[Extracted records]

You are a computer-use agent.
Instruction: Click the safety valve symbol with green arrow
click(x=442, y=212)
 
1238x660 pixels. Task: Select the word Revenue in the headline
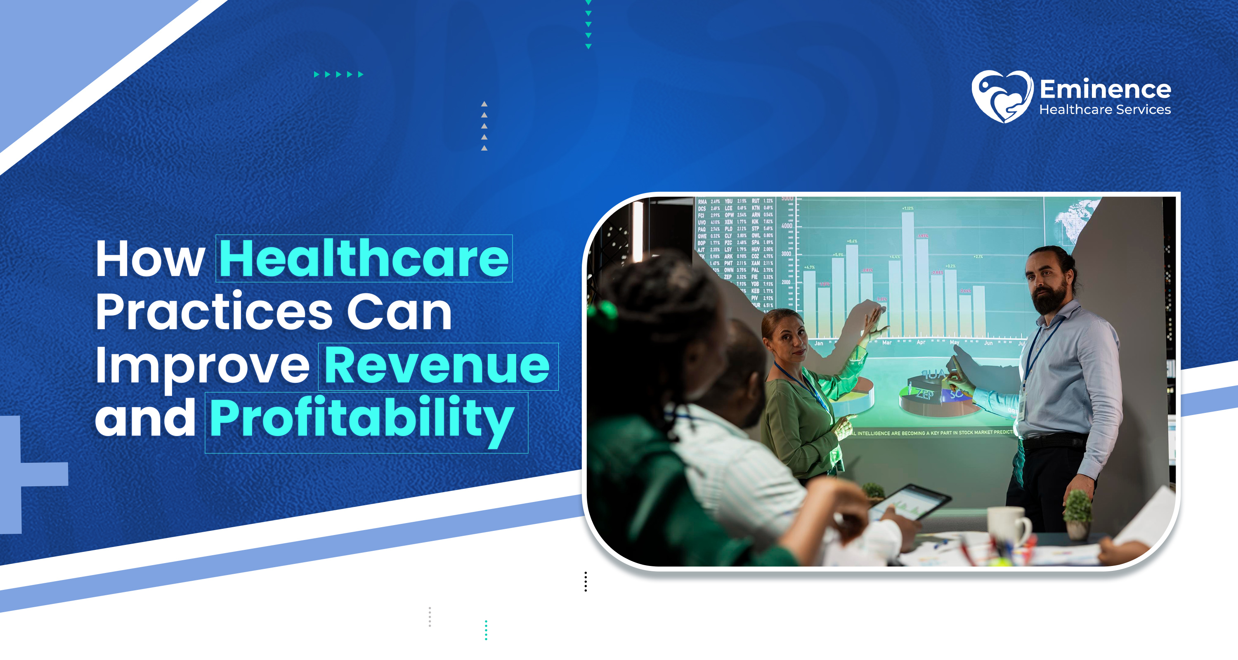(x=437, y=365)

■ Task to complete ■
Reproduce each entry above verbatim, line for line, and omit the pictures.

■ Final result ■
You are a computer-use agent.
Instruction: Click the safety valve symbol with green arrow
click(x=442, y=212)
 
1238x660 pixels. Task: Select the word Revenue in the headline
(x=437, y=365)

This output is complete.